De rechtbank is van oordeel dat het verzoek niet kan worden toegewezen om de volgende redenen.
Ten aanzien van de onderhavige voorgenomen onteigening zijn reeds bij de hiervoor genoemde beschikking van 1 juni 2022, een derde in de zin van artikel 20 Ow, drie deskundigen en een rechter-commissaris benoemd en heeft reeds een descente plaatsgevonden.
De descente als geregeld in de Onteigeningswet wordt in artikel 28 Ow omschreven als “de opneming door deskundigen van de ligging en gesteldheid der onroerende zaken waarop de onteigening betrekking heeft” en dat (blijkens artikel 27 Ow) in aanwezigheid van de rechter-commissaris vergezeld van de griffier.
De descente is derhalve gericht op het opnemen - dat wil zeggen: waarnemen en/of afbeelden - door de deskundigen en de rechter-commissaris (vergezeld van de griffier) van de te onteigenen onroerende zaak.

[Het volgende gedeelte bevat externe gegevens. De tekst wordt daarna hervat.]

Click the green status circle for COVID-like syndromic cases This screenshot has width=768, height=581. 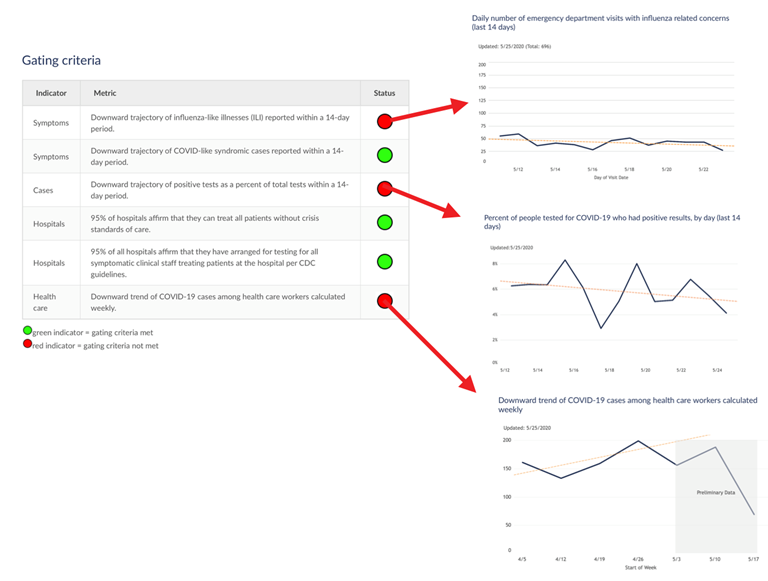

De descente is met andere woorden gericht op het object. De wet voorziet weliswaar in (de mogelijkheid van) de aanwezigheid van de betrokken subjecten (eigenaar, rechthebbenden en derde belanghebbenden), maar hun aanwezigheid is niet noodzakelijk om de descente aan haar procedurele doel te laten voldoen en in die zin is de descente niet gericht op de betrokken subjecten. Het feit dat de huurder niet is opgeroepen voor de descente noch bij de descente aanwezig was, raakt aldus niet aan kernfunctie van de descente, die immers is gericht op de waarneming door deskundigen en de rechter-commissaris van het te onteigenen object. Dit laatste heeft feitelijk plaatsgevonden op 12 juli 2022.
Voornoemd oordeel volgt (in)direct uit de tekst van artikel 28 Ow en wel uit het eerste lid, waaruit blijkt van de gerichtheid op het object, en uit het derde en vierde lid, waaruit blijkt van de niet-gerichtheid op de betrokken rechthebbende(n) en derde belanghebbende(n).
Naar het oordeel van de rechtbank moet worden aangenomen dat het systeem van de Onteigeningswet in de weg staat aan het meermaals bepalen van een vervroegde descente ten aanzien van hetzelfde object. Dit volgt niet alleen uit de bovenstaande overwegingen, maar ook uit de aard van de in de Onteigeningswet vervatte procedurele regelingen die zijn gericht op voortvarendheid (waarin een herhaling van zetten niet past) en ook uit het bepaalde in artikel 54g Ow, dat impliceert dat niet meer dan één descente plaatsvindt. De slotsom is dat het verzoek niet kan worden toegewezen.